Vegan Chocolate Coconut Almond Shake | Living Healthy in Seattle

I may or may not be snowed in right now.

As in my trusty little civic is stuck in the snow several blocks from mi casa.

And the whole neighborhood is a legit ice rink.

I mean, it’s not all bad.

I get to work from my couch under a fuzzy blanket and sip herbal tea all day long.

Plus make creamy dreamy shakes for lunch.

Never mind that it’s below freezing outside.

That’s what the blankets and piping hot tea are for!

I was wanting something chocolatey and healthy (big surprise there) with a good dose of protein, so this here shake happened.
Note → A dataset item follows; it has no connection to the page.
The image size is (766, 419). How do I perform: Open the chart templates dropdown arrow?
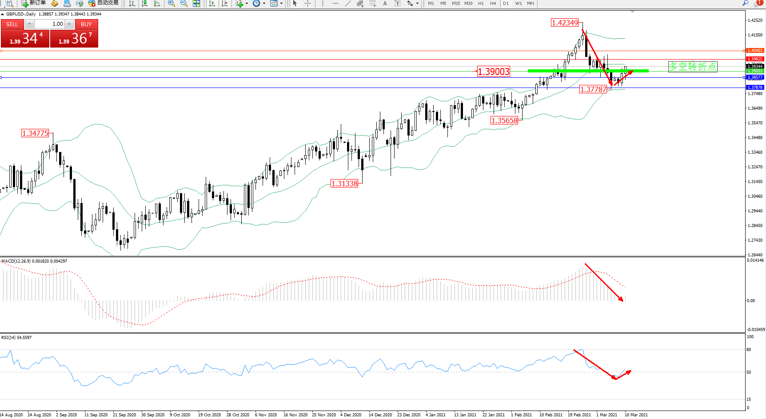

All you have to do is blend up frozen ripe banana slices, nutty almond butter, cacao powder (but of course), pure vanilla extract, chia seeds (for a protein boost!), pure pea protein powder (for yet another protein boost!!), and toasted coconut almond milk to bring it all together.

Talk about thicccc.

Drizzle drippy almond butter on top, toss on some toasted unsweetened coconut flakes + almond slices and you are set my friend.

Dessert for lunch.

Or breakfast.

Or… (wait for it) dinner!

P.S. This shake is sweetened with banana alone so make sure your naners are ripe ones! Speckles and freckles are good good good.

P.P.S. I used 1/2 cup of toasted coconut almond milk but feel free to add more if you need a little help blending all of your ingredients, or if you want a more drinkable shake. I prefer spoonable. In every way hehe.

P.P.P.S. As always, taste and adjust the ingredient amounts to make your taste buds as happy as humanly possible. And no you won’t taste peas from the pea protein powder. I promise.

P.P.P.P.S. This Vegan Coconut Almond Banana Shake is also quite tasty, if I do say so myself!

Vegan Chocolate Coconut Almond Shake

Prep Time 5 minutes
Total Time 5 minutes
Servings 1

Ingredients
  

  • 2 cups frozen ripe banana slices
  • 2 tablespoons almond butter (no added oil or sugar)
  • 4 teaspoons cacao powder
  • 1/4 teaspoon pure vanilla extract
  • 1 tablespoon chia seeds (optional)
  • 1 tablespoon pure pea protein powder (optional)
  • 1/2 to 3/4 cup toasted coconut almond milk blend (I use Califia)

Toppings:

  • Almond butter
  • Toasted unsweetened coconut flakes
  • Toasted almond slices

Instructions
 

  • Blend until thick, creamy, and smooth.
  • Top with almond butter, coconut flakes, and almond slices, if you wish.